*** LISTED RECORDS Section Begins ***

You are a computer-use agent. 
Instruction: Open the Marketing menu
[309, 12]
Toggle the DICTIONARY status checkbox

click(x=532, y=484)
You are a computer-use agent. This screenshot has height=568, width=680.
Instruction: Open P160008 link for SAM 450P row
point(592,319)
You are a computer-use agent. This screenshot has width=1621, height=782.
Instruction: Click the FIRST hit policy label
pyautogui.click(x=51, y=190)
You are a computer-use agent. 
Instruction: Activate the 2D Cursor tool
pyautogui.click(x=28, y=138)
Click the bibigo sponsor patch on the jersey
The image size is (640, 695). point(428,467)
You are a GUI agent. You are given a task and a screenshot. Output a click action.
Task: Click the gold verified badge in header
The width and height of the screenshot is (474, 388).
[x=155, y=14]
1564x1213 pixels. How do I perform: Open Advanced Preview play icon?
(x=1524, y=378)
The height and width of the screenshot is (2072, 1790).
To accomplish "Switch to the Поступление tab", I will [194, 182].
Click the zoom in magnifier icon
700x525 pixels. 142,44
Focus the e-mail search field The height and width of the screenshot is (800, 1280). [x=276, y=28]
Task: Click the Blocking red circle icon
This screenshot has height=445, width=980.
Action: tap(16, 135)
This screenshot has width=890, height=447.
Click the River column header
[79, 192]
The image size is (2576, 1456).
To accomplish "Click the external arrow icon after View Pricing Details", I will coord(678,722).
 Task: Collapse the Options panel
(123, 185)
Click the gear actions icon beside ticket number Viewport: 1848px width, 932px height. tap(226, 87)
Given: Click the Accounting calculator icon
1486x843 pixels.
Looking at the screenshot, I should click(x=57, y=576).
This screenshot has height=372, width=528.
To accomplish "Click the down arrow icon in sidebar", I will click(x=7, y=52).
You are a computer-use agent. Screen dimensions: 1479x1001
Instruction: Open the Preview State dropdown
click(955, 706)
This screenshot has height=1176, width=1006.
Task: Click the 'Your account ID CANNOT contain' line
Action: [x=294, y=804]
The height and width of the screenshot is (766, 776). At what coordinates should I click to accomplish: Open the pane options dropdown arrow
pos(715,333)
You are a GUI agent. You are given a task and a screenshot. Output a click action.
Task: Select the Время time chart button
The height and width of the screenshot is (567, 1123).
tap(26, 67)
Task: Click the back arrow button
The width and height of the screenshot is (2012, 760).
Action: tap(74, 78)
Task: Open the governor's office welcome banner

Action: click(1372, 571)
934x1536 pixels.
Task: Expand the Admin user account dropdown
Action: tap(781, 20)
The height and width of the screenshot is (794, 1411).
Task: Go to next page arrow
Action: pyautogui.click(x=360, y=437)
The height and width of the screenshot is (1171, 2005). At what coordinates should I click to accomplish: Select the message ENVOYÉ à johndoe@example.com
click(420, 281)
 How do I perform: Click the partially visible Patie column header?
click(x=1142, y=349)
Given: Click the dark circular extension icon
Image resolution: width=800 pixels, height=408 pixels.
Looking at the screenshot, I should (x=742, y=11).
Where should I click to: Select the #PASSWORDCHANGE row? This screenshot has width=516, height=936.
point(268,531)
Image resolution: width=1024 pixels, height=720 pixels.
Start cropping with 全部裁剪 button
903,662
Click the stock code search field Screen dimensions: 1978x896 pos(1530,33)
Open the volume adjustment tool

*** LISTED RECORDS Section Ends ***

_TASK INSTRUCTIONS_
Every record should be repeated exactly; please leave none out.

_EXERCISE SOLUTION_
You are a computer-use agent. 
Instruction: Open the Marketing menu
[309, 12]
Toggle the DICTIONARY status checkbox

click(x=532, y=484)
You are a computer-use agent. This screenshot has height=568, width=680.
Instruction: Open P160008 link for SAM 450P row
point(592,319)
You are a computer-use agent. This screenshot has width=1621, height=782.
Instruction: Click the FIRST hit policy label
pyautogui.click(x=51, y=190)
You are a computer-use agent. 
Instruction: Activate the 2D Cursor tool
pyautogui.click(x=28, y=138)
Click the bibigo sponsor patch on the jersey
The image size is (640, 695). point(428,467)
You are a GUI agent. You are given a task and a screenshot. Output a click action.
Task: Click the gold verified badge in header
The width and height of the screenshot is (474, 388).
[x=155, y=14]
1564x1213 pixels. How do I perform: Open Advanced Preview play icon?
(x=1524, y=378)
The height and width of the screenshot is (2072, 1790).
To accomplish "Switch to the Поступление tab", I will [194, 182].
Click the zoom in magnifier icon
700x525 pixels. 142,44
Focus the e-mail search field The height and width of the screenshot is (800, 1280). [x=276, y=28]
Task: Click the Blocking red circle icon
This screenshot has height=445, width=980.
Action: tap(16, 135)
This screenshot has width=890, height=447.
Click the River column header
[79, 192]
The image size is (2576, 1456).
To accomplish "Click the external arrow icon after View Pricing Details", I will coord(678,722).
 Task: Collapse the Options panel
(123, 185)
Click the gear actions icon beside ticket number Viewport: 1848px width, 932px height. tap(226, 87)
Given: Click the Accounting calculator icon
1486x843 pixels.
Looking at the screenshot, I should click(x=57, y=576).
This screenshot has height=372, width=528.
To accomplish "Click the down arrow icon in sidebar", I will click(x=7, y=52).
You are a computer-use agent. Screen dimensions: 1479x1001
Instruction: Open the Preview State dropdown
click(955, 706)
This screenshot has height=1176, width=1006.
Task: Click the 'Your account ID CANNOT contain' line
Action: [x=294, y=804]
The height and width of the screenshot is (766, 776). At what coordinates should I click to accomplish: Open the pane options dropdown arrow
pos(715,333)
You are a GUI agent. You are given a task and a screenshot. Output a click action.
Task: Select the Время time chart button
The height and width of the screenshot is (567, 1123).
tap(26, 67)
Task: Click the back arrow button
The width and height of the screenshot is (2012, 760).
Action: tap(74, 78)
Task: Open the governor's office welcome banner

Action: click(1372, 571)
934x1536 pixels.
Task: Expand the Admin user account dropdown
Action: tap(781, 20)
The height and width of the screenshot is (794, 1411).
Task: Go to next page arrow
Action: pyautogui.click(x=360, y=437)
The height and width of the screenshot is (1171, 2005). At what coordinates should I click to accomplish: Select the message ENVOYÉ à johndoe@example.com
click(420, 281)
 How do I perform: Click the partially visible Patie column header?
click(x=1142, y=349)
Given: Click the dark circular extension icon
Image resolution: width=800 pixels, height=408 pixels.
Looking at the screenshot, I should (x=742, y=11).
Where should I click to: Select the #PASSWORDCHANGE row? This screenshot has width=516, height=936.
point(268,531)
Image resolution: width=1024 pixels, height=720 pixels.
Start cropping with 全部裁剪 button
903,662
Click the stock code search field Screen dimensions: 1978x896 pos(1530,33)
Open the volume adjustment tool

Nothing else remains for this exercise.